## PROBLEM DETAILS
A single stretch of the material below is to be transcribed exactly, starting at the line with "At what coordinates should I click to accomplish: Close" and ending after the line with "Open the GIÁ".

## RECORDED DATA
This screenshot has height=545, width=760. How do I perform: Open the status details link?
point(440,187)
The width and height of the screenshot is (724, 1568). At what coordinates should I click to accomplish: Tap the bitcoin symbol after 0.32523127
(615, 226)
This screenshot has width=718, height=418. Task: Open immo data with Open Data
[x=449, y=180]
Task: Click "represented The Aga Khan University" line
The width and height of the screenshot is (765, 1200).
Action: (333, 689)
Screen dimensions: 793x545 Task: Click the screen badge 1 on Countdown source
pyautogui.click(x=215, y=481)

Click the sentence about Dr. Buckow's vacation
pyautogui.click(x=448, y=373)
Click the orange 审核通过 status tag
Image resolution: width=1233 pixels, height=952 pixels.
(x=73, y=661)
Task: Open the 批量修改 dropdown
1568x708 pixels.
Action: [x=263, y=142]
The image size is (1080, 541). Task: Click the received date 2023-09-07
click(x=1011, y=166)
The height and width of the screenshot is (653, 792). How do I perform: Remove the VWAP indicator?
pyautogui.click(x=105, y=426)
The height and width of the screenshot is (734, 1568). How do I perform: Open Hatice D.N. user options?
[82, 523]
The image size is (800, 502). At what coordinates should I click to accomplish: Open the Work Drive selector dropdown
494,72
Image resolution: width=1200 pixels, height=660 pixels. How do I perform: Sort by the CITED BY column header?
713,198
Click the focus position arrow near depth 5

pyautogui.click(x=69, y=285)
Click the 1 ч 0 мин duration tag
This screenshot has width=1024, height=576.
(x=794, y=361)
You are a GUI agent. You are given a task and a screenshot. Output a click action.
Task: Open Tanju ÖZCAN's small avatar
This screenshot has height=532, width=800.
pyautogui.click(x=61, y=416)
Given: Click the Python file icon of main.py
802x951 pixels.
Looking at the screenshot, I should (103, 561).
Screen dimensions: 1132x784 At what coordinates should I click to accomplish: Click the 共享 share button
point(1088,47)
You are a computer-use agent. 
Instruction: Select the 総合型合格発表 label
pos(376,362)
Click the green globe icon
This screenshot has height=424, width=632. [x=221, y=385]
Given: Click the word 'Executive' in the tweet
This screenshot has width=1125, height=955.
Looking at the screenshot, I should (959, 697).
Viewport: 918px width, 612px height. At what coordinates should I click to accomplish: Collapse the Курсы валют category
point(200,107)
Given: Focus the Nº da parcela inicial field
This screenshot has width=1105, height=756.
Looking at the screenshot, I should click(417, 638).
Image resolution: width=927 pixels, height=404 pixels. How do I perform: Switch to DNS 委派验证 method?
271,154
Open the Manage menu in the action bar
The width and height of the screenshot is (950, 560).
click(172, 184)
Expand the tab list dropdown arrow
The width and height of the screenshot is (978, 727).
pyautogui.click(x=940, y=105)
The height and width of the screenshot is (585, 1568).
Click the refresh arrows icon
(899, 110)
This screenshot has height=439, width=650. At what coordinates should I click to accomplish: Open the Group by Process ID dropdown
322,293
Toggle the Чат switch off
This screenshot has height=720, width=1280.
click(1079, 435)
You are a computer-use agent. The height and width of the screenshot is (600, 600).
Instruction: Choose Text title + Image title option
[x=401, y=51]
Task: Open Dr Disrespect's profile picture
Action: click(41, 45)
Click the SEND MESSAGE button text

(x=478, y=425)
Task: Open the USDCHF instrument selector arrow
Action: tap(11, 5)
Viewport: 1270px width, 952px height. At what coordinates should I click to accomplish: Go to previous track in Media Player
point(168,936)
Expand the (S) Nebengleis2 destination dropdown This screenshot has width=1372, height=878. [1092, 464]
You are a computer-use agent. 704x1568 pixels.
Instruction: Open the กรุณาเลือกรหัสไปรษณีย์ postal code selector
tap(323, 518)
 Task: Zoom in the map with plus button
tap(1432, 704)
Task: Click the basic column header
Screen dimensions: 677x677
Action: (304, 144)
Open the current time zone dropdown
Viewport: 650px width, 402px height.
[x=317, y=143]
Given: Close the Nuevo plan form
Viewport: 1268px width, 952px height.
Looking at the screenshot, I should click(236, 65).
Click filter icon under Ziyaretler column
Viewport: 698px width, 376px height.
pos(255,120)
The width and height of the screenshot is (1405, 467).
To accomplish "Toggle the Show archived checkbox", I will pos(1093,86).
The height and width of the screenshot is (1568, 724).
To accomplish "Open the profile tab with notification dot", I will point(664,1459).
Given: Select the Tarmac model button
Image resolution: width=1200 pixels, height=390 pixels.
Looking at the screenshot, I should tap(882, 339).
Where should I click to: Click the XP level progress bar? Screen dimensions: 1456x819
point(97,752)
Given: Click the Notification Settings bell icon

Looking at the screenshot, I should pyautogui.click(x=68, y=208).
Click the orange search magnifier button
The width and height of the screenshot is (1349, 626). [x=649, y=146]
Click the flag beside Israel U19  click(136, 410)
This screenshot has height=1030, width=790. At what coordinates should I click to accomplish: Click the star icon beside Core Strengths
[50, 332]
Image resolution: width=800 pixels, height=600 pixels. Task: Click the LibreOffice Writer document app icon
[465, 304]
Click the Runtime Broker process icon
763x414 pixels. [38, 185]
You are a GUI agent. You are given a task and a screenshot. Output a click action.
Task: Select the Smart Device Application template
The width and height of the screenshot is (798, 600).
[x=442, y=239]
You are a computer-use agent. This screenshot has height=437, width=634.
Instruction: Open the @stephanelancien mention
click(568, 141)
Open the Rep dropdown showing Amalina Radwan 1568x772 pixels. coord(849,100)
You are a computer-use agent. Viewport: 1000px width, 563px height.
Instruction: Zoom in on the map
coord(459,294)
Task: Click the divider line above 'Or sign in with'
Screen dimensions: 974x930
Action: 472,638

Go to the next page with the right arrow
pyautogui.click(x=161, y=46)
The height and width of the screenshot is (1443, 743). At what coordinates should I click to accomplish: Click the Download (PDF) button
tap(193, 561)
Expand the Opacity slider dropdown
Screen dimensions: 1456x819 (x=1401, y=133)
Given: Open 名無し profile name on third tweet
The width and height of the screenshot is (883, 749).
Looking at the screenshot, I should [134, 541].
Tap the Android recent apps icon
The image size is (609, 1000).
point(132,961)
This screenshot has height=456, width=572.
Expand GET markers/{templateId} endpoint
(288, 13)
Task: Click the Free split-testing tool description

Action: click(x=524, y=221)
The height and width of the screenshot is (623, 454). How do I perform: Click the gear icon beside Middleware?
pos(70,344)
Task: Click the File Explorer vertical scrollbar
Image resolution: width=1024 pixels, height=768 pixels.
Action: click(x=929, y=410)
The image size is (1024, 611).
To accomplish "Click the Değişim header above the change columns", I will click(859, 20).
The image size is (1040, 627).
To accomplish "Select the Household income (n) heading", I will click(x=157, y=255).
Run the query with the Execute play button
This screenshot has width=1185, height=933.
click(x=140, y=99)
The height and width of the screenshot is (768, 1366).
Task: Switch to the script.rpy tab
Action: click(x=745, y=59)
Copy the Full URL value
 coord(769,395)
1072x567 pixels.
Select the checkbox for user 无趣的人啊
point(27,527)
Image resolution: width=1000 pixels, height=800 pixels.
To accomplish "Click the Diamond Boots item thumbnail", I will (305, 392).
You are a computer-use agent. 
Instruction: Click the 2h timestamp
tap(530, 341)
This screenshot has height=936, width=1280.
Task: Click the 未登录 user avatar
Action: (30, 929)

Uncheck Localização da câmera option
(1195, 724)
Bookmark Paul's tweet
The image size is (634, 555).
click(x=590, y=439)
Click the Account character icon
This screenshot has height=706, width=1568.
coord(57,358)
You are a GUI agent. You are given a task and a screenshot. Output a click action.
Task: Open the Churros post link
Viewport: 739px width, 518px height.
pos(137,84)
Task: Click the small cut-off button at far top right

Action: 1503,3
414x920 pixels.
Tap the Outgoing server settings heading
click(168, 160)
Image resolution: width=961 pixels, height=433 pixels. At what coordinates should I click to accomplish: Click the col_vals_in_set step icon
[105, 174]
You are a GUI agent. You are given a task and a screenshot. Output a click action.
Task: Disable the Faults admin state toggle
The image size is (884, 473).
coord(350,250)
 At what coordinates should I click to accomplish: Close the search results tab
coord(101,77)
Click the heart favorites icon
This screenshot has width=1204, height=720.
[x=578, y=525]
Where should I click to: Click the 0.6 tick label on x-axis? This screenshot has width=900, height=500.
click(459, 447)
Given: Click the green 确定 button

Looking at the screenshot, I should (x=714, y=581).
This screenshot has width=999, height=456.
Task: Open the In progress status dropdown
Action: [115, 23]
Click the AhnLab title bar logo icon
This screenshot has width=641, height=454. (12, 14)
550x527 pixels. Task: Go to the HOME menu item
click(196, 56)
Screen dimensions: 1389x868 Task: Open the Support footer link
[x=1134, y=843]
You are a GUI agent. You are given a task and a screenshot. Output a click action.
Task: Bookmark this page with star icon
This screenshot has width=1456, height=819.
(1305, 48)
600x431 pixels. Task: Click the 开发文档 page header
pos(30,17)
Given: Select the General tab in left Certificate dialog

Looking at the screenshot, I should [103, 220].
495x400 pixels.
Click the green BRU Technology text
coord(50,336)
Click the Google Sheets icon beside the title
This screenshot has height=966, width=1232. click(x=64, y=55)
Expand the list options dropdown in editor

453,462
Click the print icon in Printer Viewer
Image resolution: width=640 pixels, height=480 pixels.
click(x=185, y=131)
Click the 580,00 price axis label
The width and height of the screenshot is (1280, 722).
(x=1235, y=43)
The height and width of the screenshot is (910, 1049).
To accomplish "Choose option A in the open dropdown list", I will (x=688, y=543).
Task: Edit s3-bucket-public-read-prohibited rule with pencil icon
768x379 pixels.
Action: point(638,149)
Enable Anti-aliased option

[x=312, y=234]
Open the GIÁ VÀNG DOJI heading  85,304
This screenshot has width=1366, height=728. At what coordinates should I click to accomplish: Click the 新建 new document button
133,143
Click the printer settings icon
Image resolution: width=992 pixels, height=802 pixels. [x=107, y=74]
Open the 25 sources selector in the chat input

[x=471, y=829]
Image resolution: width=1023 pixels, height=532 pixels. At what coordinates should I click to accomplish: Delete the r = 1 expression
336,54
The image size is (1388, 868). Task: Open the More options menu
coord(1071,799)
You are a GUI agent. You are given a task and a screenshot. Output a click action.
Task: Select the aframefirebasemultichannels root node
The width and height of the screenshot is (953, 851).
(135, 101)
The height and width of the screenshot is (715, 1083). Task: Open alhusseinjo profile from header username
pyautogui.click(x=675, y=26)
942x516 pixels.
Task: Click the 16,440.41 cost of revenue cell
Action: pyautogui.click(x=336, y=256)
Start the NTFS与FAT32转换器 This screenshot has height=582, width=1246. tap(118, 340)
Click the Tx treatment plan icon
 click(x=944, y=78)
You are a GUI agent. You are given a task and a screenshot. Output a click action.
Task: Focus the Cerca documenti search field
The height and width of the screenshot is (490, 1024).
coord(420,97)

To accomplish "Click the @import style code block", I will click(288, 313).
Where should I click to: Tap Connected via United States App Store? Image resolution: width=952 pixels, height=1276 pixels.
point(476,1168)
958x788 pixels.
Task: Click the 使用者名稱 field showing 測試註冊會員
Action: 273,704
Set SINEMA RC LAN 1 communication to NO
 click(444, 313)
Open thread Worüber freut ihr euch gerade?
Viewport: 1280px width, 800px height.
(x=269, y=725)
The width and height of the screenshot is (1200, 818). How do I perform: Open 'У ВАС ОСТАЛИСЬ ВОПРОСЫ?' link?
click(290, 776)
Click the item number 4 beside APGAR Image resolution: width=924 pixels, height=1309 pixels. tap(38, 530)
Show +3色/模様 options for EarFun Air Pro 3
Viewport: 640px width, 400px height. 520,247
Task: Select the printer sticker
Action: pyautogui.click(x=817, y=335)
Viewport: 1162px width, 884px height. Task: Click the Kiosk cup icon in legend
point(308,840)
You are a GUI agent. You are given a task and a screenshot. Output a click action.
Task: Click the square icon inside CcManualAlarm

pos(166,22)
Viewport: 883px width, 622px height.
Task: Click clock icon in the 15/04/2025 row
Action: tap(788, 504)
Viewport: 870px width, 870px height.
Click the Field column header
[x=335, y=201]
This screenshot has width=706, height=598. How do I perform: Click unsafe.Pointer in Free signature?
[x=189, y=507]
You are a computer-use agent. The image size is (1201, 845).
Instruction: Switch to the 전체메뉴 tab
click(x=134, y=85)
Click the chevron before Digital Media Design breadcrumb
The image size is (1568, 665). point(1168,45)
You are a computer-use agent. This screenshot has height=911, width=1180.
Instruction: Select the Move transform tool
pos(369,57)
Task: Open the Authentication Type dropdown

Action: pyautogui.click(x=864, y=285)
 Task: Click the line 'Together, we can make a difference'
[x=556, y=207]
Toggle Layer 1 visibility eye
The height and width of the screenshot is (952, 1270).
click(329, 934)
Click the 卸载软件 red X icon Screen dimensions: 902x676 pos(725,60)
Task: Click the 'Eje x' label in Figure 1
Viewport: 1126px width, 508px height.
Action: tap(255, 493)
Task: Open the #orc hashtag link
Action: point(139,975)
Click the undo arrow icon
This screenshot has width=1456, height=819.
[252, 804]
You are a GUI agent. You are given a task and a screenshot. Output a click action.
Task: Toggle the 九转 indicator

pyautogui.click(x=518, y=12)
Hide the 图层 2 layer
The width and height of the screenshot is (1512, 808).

## YOUR RESPONSE
 At what coordinates should I click to accomplish: Close the search results tab
coord(101,77)
Click the heart favorites icon
This screenshot has width=1204, height=720.
[x=578, y=525]
Where should I click to: Click the 0.6 tick label on x-axis? This screenshot has width=900, height=500.
click(459, 447)
Given: Click the green 确定 button

Looking at the screenshot, I should (x=714, y=581).
This screenshot has width=999, height=456.
Task: Open the In progress status dropdown
Action: [115, 23]
Click the AhnLab title bar logo icon
This screenshot has width=641, height=454. (12, 14)
550x527 pixels. Task: Go to the HOME menu item
click(196, 56)
Screen dimensions: 1389x868 Task: Open the Support footer link
[x=1134, y=843]
You are a GUI agent. You are given a task and a screenshot. Output a click action.
Task: Bookmark this page with star icon
This screenshot has width=1456, height=819.
(1305, 48)
600x431 pixels. Task: Click the 开发文档 page header
pos(30,17)
Given: Select the General tab in left Certificate dialog

Looking at the screenshot, I should [103, 220].
495x400 pixels.
Click the green BRU Technology text
coord(50,336)
Click the Google Sheets icon beside the title
This screenshot has height=966, width=1232. click(x=64, y=55)
Expand the list options dropdown in editor

453,462
Click the print icon in Printer Viewer
Image resolution: width=640 pixels, height=480 pixels.
click(x=185, y=131)
Click the 580,00 price axis label
The width and height of the screenshot is (1280, 722).
(x=1235, y=43)
The height and width of the screenshot is (910, 1049).
To accomplish "Choose option A in the open dropdown list", I will (x=688, y=543).
Task: Edit s3-bucket-public-read-prohibited rule with pencil icon
768x379 pixels.
Action: point(638,149)
Enable Anti-aliased option

[x=312, y=234]
Open the GIÁ VÀNG DOJI heading  85,304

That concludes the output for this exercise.